Since Diana's death magnified an emotional outpouring of the Nation, giving a public outlet for bereavement and loss, I confess, I became fascinated by some members of the Royal Family.  I believe that because we have a Land of Hope and Glory (thank you, Sir Edward Elgar) it is better to keep a Monarchy than to have a Presidency.   Rule Britannia  is what I say!  And all the music that has been generated for Royal events.  We've been lucky with the type of Monarchy that has been created and established over the last 60 years.  In my opinion, England / UK has been fortunate since 1952 and after WWII.  I am grateful that the Monarchy / Government / World  produced freedom and peace in Europe and that I have been lucky to have experienced the kindnesses of humanity.  I love my country. I like the fact that I am British and that the United Kingdom is the home for so many international peoples. Yet I love France and Europe too. I love the diversity of people, culture, places and systems of celebration.
 
However, I wonder as to where all the clothing goes once worn.  I wonder about the cost to the private person like me and what the minor royals do to justify their existence.  Perhaps the Jubilee has given people an opportunity to communicate with each other and be friends and develop community.  However, a previous neighbour who promoted such street parties and bon homie became very bitter, rude and spiteful after breaking through a Georgian stud wall into my property.  Therefore, I am left to wonder about the "street party bash" and the degree that it can help to transform neighbourliness.
Without a television, it was a pleasant surprise and pleasure that I could watch the flotilla live on my Apple Mac whilst living in France. Thank you BBC and those who dreamt up the idea and organised it! But again wouldn't the funding have been better utilised?

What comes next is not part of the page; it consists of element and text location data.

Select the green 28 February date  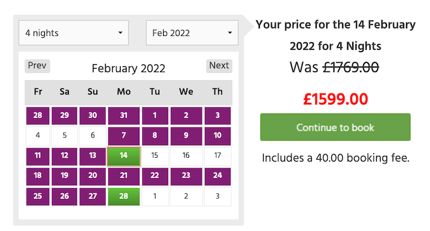(124, 196)
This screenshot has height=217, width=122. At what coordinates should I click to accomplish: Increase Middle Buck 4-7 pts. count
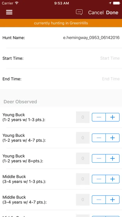point(112,200)
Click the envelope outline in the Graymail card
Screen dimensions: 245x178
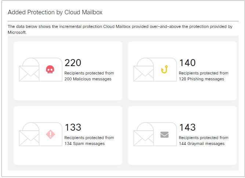[144, 138]
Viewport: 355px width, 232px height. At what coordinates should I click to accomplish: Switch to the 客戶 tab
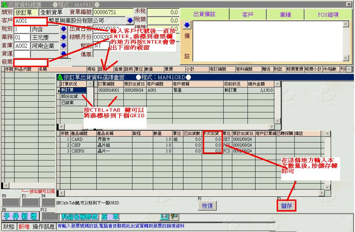click(x=248, y=15)
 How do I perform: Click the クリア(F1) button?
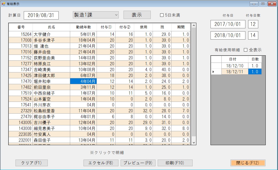coord(31,163)

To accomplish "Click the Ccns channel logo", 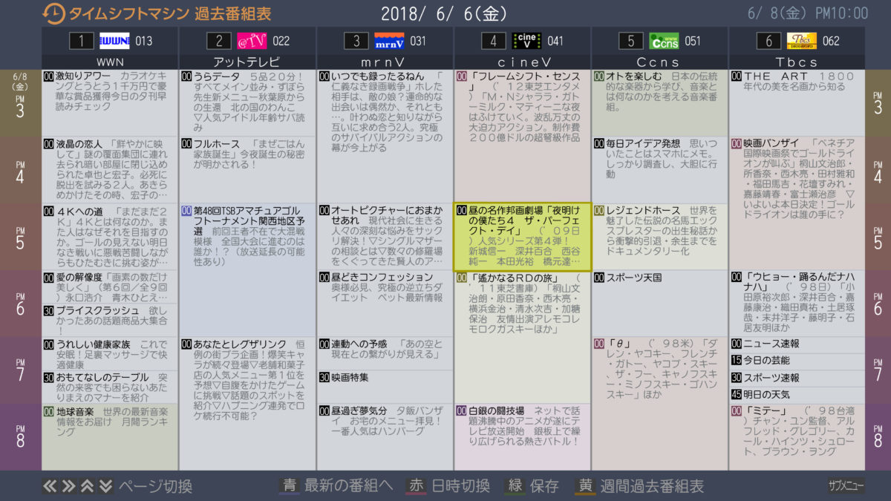I will click(665, 41).
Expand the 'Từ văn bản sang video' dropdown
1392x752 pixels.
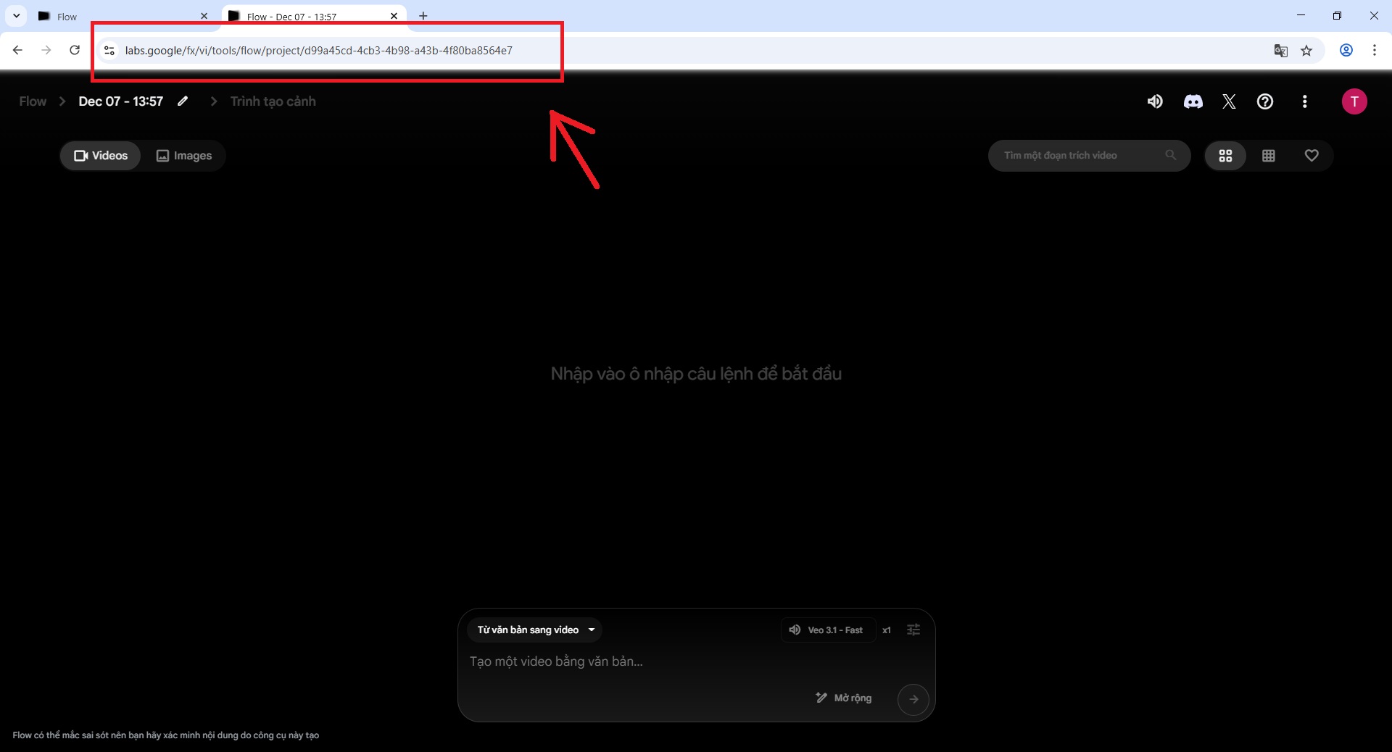point(535,630)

I really don't like the coinage of the term "New Elizabethans" and I nearly vomited when I heard CAM oron, woops spelling mistake M. Cameron sycophanting about her Majesty! If perhaps it was Neo-Elizabethans I could cope!!!!!

A cucumber sandwich made with my home-made poppyseed and mint bread was enjoyed with Saumur demi-sec bubbly! Very nice and as equal to a Cremant de Loire or Cremant d'Alsace which I prefer to champagne, unless it's an expensive one, of which I rarely have imbibed!

NOSTALGIA
Tomorrow I might make a "Victoria sandwich" for nostalgia, you understand!!!!!!! I rarely make one preferring to make other types of cake. It was my version and with pineapple!!
I remember being 3 and sitting at long tables at the Coronation party in what was eventually my High School,

I remember the Queen's Silver Jubilee when my son won first prize in the village fancy dress competition. We still have the Jubilee sovereign. A tea-towel, wrapping paper to make a hat, a windmill, a flag, his blue school jumper and trousers! It was one of the only fancy dress events my children have ever participated in!
ADDENDUM June 4th
It's not surprising that Philip is ill... We saw the Queen go downstairs... but he did not, me thinks. Conditions were perishing and even I would have required several toilet breaks, hot tea and a hot water bottle.  They did not wear suitable warm woolly blankets to keep out the rain and chill and at their age more consideration should have been given to that than Pomp and Pageantry. The lady would not sit down and so neither could anyone else.